Ignacio: My understanding is that Artera is basically similar to when you get a Gleason score, but it's done with AI, so it's more systematic and programmatic. But just so you understand, it is not an overlap of Promise because Promise is only looking at if you had a gene mutation. All the tests I've done - Decipher, Promise, Anatype - they all came back low. My PSA has stayed steady now for almost three years between a low of 3.4 and a high of 5.1. The latest was 4.8 about three months ago.
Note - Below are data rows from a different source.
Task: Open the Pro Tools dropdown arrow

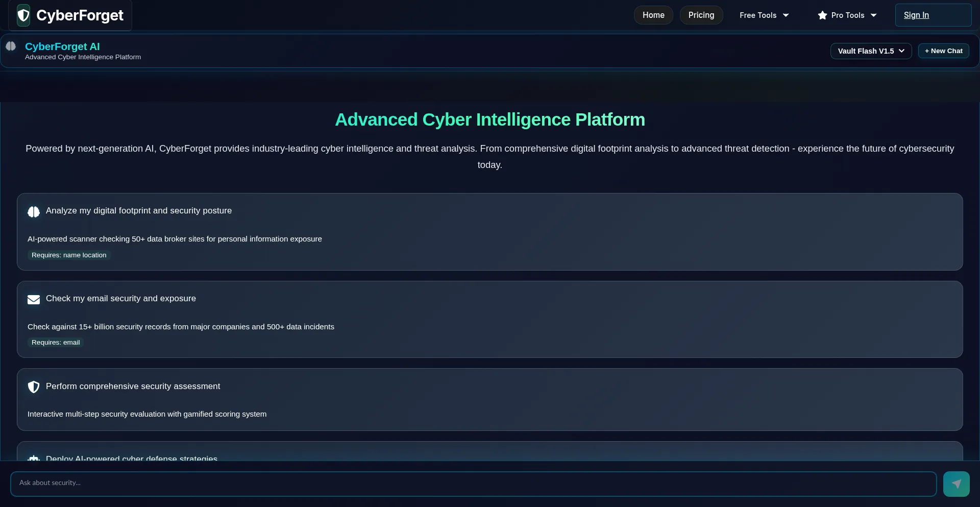Action: click(x=874, y=15)
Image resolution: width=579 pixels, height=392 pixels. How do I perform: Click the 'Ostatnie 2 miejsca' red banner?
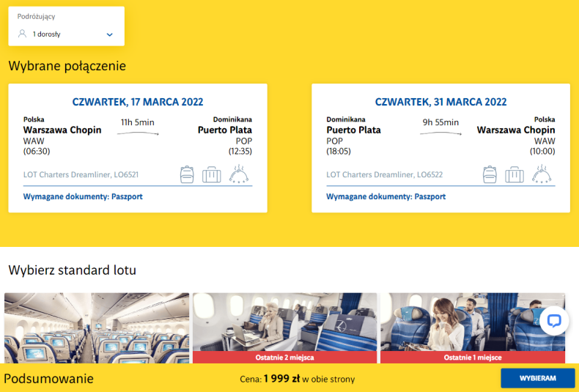[x=284, y=358]
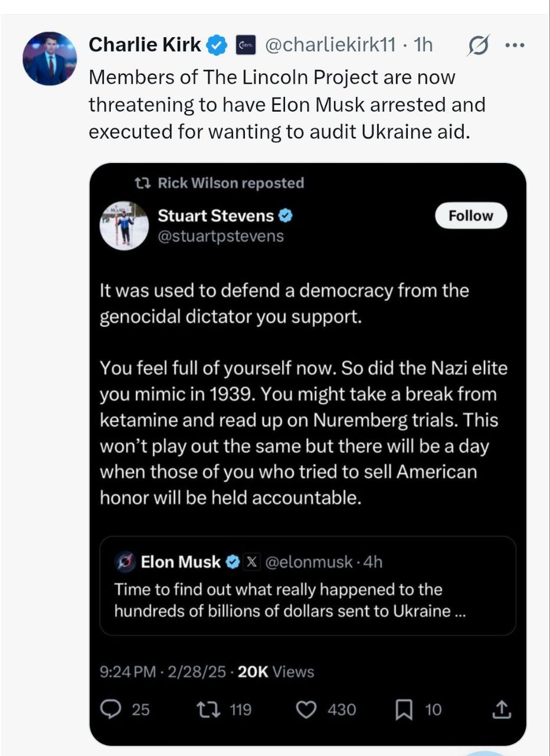Click Elon Musk's avatar in quoted post
The image size is (550, 756).
point(125,562)
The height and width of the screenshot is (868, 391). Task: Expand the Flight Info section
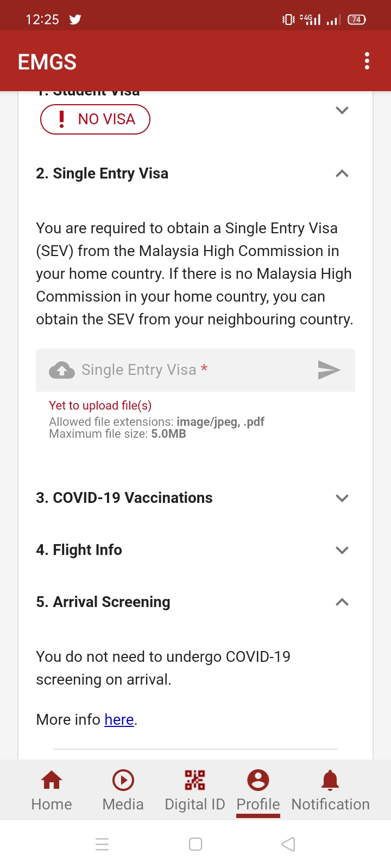pyautogui.click(x=342, y=550)
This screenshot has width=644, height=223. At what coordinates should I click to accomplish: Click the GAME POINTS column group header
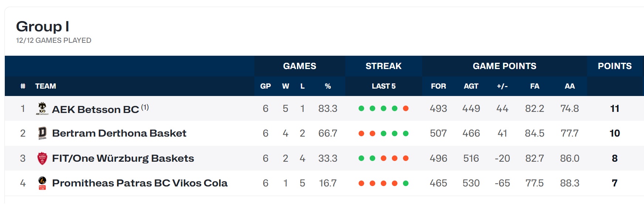(x=504, y=66)
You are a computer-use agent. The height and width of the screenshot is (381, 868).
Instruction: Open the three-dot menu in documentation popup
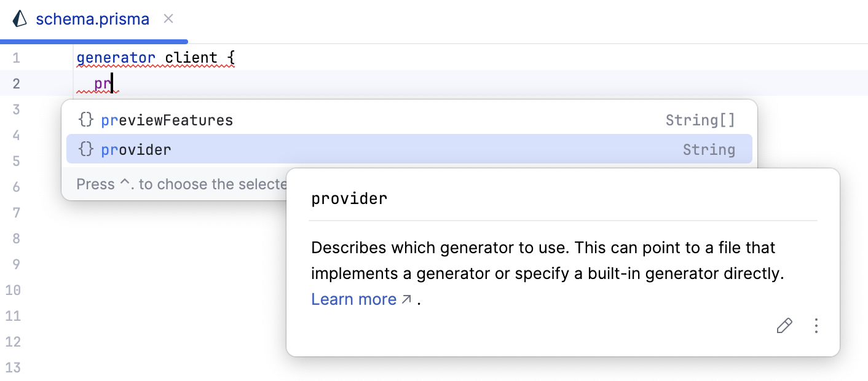tap(816, 326)
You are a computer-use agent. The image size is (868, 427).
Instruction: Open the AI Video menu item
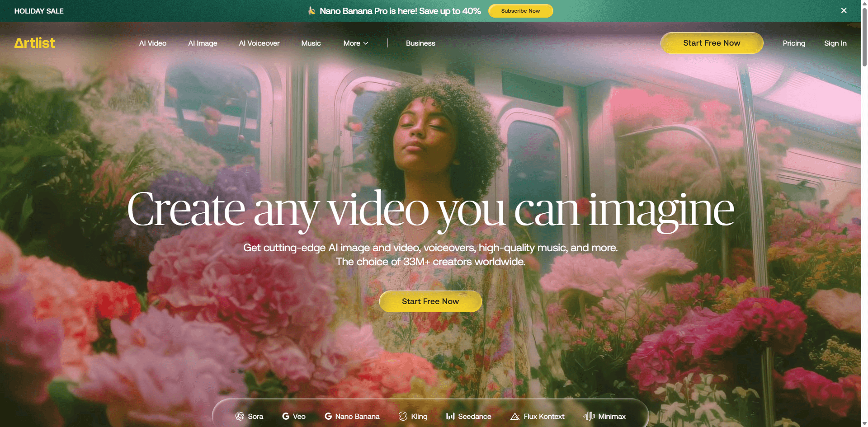[153, 43]
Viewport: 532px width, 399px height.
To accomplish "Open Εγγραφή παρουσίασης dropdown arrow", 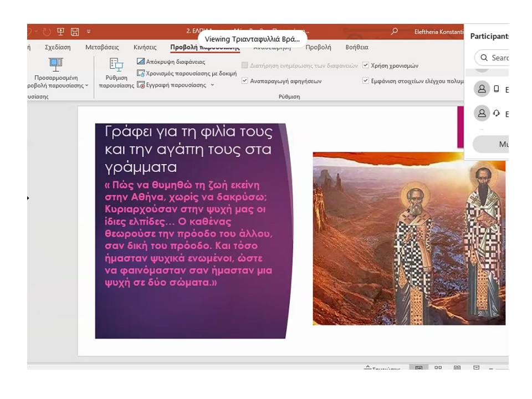I will coord(212,85).
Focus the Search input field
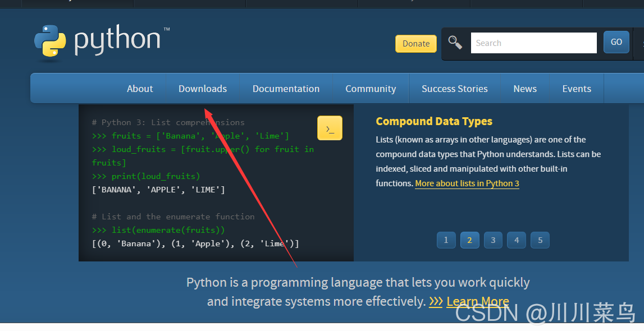The width and height of the screenshot is (644, 331). click(x=533, y=43)
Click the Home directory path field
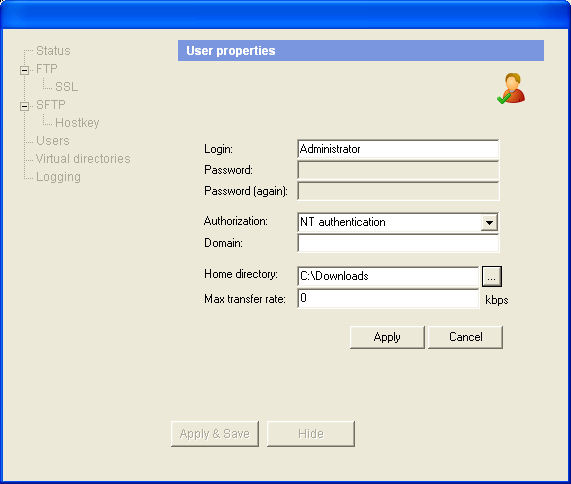 pos(388,276)
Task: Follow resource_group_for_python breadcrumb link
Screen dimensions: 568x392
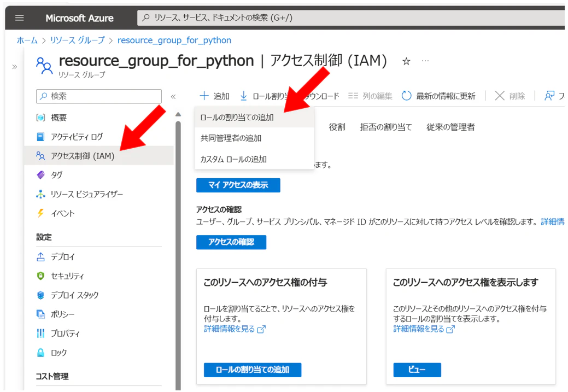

Gary: You're right where you want to be. Everything that you've had, everything that's going on - you're doing all the right things and getting a whole lot of information. I have never done half of what you've done because I'm not one of them data guys. A PIRADS 2 with no lesions is good for me. Everybody is different and handles everything differently.
Derek: I just want to mention that I've been with PIRADS 4 with lesions for the last three years. Did two biopsies, and now I'm kind of saying maybe I shouldn't have done that second one. The biopsies came back negative both times. Is the PIRADS score not a visual interpretation of somebody's eyeball? So everybody's eyeball is a little different in their interpretation. Bear that in mind as well. I watched Dr. Scholz's videos from PCRI, and the claim is that 80% or so of PIRADS 5 is not good. So as Phil said earlier, it scared the crap out of me at the time. Last year my PSA was 5.3, and then this year at the same time, the PSA came down to 4.1.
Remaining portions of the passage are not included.